Another issue is if we shouldn't rather talk of being "breathing" here than of being "alive", since the latter already has at least two other meanings. To clearly distinguish between them verbally is supposed to facilitate future discussions of e. g. life/death problems.
[2]
Robert Pauli's definition
- a stone has liberties if repeatedly removing friendly stones with direct liberties eventually removes it
- a stone has direct liberties if there is enough space around it to fit a stone touching it (it's of no matter if putting a stone there is legal)
Note that this does without defining connection!
ilan: This seems to be analogous to the Poisson blob model of percolation, in which one places disks of radius 1 randomly in the plane with "intensity" lambda, that is, on average (in a sense to be made precise), there are lambda disk centers per unit area, and one asks what is the probability of a set of overlapping disks going off to infinity. It turns out that there is a critical value of lambda which is about .35 (for values less than this, there is no set going off to infinity with probability one and there is one for lambda bigger).

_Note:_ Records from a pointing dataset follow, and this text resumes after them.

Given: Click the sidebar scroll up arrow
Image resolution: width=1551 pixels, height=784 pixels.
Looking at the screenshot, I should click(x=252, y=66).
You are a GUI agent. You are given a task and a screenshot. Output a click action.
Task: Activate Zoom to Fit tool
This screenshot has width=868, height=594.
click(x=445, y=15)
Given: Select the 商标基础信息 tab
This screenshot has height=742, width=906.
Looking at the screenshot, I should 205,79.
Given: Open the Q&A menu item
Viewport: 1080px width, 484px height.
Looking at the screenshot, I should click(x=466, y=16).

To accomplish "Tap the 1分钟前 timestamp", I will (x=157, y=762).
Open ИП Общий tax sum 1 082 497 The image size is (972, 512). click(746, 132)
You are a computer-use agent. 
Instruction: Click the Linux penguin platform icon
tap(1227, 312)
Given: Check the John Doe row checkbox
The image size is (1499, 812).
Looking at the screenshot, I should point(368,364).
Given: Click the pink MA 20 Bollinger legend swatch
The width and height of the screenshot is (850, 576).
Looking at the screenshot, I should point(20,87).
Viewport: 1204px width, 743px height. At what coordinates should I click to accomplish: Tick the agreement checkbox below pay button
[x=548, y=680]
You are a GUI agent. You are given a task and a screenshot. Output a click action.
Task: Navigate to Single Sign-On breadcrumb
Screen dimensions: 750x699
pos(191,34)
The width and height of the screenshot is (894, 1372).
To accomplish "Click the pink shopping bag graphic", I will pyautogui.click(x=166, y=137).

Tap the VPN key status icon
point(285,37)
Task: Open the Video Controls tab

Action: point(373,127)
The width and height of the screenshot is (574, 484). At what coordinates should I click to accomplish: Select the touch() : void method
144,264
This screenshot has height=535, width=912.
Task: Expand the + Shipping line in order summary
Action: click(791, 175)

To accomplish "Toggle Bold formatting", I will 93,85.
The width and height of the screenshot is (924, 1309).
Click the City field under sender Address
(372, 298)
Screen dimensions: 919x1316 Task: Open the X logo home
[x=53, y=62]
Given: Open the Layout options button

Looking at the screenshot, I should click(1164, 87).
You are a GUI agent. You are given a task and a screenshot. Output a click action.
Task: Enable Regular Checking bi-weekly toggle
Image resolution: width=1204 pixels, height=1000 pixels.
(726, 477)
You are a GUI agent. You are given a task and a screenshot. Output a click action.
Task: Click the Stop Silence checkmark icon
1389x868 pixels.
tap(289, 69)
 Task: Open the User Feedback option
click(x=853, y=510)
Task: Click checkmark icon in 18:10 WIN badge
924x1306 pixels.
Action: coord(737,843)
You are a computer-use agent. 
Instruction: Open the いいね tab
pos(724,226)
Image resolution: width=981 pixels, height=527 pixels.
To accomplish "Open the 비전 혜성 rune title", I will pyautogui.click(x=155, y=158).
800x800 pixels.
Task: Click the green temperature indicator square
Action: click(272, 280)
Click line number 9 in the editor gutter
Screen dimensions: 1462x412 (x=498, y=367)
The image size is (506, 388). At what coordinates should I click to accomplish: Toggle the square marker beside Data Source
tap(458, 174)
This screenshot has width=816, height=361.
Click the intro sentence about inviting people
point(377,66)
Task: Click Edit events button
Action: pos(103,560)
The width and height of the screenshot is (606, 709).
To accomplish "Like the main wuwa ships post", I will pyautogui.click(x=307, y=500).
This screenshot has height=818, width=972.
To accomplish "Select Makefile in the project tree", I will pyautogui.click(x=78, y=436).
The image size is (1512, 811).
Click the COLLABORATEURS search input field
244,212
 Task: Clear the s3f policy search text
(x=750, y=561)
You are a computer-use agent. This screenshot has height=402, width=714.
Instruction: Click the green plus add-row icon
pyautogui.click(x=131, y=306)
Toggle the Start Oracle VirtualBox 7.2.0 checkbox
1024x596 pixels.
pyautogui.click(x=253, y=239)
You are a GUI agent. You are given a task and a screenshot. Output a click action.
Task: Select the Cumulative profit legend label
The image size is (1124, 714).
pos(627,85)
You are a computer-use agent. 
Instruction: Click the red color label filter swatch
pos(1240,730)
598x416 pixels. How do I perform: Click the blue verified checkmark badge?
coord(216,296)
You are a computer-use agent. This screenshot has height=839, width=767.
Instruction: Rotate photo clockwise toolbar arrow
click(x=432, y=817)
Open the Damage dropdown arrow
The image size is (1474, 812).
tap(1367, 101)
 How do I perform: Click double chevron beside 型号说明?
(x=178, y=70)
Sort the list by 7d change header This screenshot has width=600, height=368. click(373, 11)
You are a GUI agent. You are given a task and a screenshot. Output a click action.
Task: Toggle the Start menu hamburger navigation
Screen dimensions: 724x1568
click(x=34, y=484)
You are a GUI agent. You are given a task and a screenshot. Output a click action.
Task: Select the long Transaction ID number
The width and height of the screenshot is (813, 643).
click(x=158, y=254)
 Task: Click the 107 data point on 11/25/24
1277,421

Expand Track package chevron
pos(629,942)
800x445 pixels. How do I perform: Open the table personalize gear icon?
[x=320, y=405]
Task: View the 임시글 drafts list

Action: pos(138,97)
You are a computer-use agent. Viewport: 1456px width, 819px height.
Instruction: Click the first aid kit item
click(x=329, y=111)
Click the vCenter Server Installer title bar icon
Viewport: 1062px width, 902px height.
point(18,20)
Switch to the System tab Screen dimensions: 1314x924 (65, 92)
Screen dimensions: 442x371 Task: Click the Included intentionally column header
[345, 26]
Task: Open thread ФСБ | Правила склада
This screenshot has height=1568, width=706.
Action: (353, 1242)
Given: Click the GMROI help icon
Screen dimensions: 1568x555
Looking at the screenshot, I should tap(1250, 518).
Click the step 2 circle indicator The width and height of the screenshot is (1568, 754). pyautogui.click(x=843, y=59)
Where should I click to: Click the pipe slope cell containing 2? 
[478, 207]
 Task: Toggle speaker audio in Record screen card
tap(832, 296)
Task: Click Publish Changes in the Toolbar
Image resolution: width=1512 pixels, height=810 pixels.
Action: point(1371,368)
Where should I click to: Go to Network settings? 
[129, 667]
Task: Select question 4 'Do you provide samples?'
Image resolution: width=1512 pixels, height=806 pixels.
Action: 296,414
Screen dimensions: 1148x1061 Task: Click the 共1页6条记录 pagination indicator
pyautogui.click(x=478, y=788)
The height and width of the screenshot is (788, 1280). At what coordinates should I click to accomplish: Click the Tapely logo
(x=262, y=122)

The standard percolation model would be disks of radius 1/2 but with centers on the points with integer coordinates which corresponds to an infinite connected group on an infinite go board.
Now, the "Poisson" model is the formalization of the first model by considering disks of radius 1/2, but with centers at finer and finer grids (points with coordinates integers divided by N, with N going to infinity). This would correspond to playing go on a normal (infinite) board, but with stones of radius N/2 placed with centers on any normal intersection. This is relevant for "Euclidean Go", it seems.
One important technical note is that two disks of radius R overlap if and only if doubling their radius means that one disk covers the other disk's center. This observation also seems relevant to Euclidean Go.